Skip to content

urlparsing

s3_asyncio_client.urlparsing

get_bucket_url(url, bucket, address_style=AddressStyle.AUTO)

Constructs a valid bucket URL from the endpoint URL and bucket name.

If the bucket name is already part of the endpoint URL, it returns the endpoint URL as is. Otherwise, it constructs a new URL with the bucket name as part of the path or as a subdomain, depending on whether the endpoint URL is a valid DNS name.

Source code in src/s3_asyncio_client/urlparsing.py
def get_bucket_url(
    url: URL, bucket: str, address_style: AddressStyle = AddressStyle.AUTO
) -> URL:
    """Constructs a valid bucket URL from the endpoint URL and bucket name.

    If the bucket name is already part of the endpoint URL, it returns the
    endpoint URL as is.
    Otherwise, it constructs a new URL with the bucket name as part of the path
    or as a subdomain, depending on whether the endpoint URL is a valid DNS name.
    """
    bucket = bucket.strip("/")

    if url.scheme != "https" or not url.host:
        raise ValueError("Invalid endpoint URL. Must be a valid HTTPS URL.")
    if url.host.startswith(bucket + ".") and url.path.endswith(bucket):
        raise ValueError(
            f"Bucket '{bucket}' is both in the host and path part of the URL '{url}'. "
        )

    is_valid_host = is_valid_s3_bucket_subdomain(bucket)
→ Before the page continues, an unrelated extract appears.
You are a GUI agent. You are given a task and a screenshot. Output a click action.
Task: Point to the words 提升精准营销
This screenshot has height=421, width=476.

    # new AWS S3 buckets, Backblaze B2, DigitalOcean Spaces, etc.
    virtual_hosted_style = (
        url
        if url.host.startswith(bucket + ".")
        else url.with_host(f"{bucket}.{url.host}")
    )
    #  old AWS S3 buckets or MinIO
    path_style = url.with_path(bucket)

    match address_style:
        case AddressStyle.AUTO:
            return virtual_hosted_style if is_valid_host else path_style
        case AddressStyle.VIRTUAL_HOSTED:
            if is_valid_host:
                return virtual_hosted_style
        case AddressStyle.PATH_STYLE:
            return path_style

    raise ValueError(f"Invalid bucket name '{bucket}' for endpoint URL '{url}'")

is_valid_s3_bucket_subdomain(bucket)

S3-specific subdomain validation (stricter than general DNS).

Source code in src/s3_asyncio_client/urlparsing.py
def is_valid_s3_bucket_subdomain(bucket: str) -> bool:
    """S3-specific subdomain validation (stricter than general DNS)."""
    if not bucket or len(bucket) < 3 or len(bucket) > 63:
        return False

    if not re.match(r"^[a-z0-9.-]+$", bucket):
        return False

    if bucket[0] in "-." or bucket[-1] in "-.":
        return False

    if ".." in bucket or ".-" in bucket or "-." in bucket:
        return False

    # Cannot look like IP address
    if re.match(r"^\d+\.\d+\.\d+\.\d+$", bucket):
        return False

    return True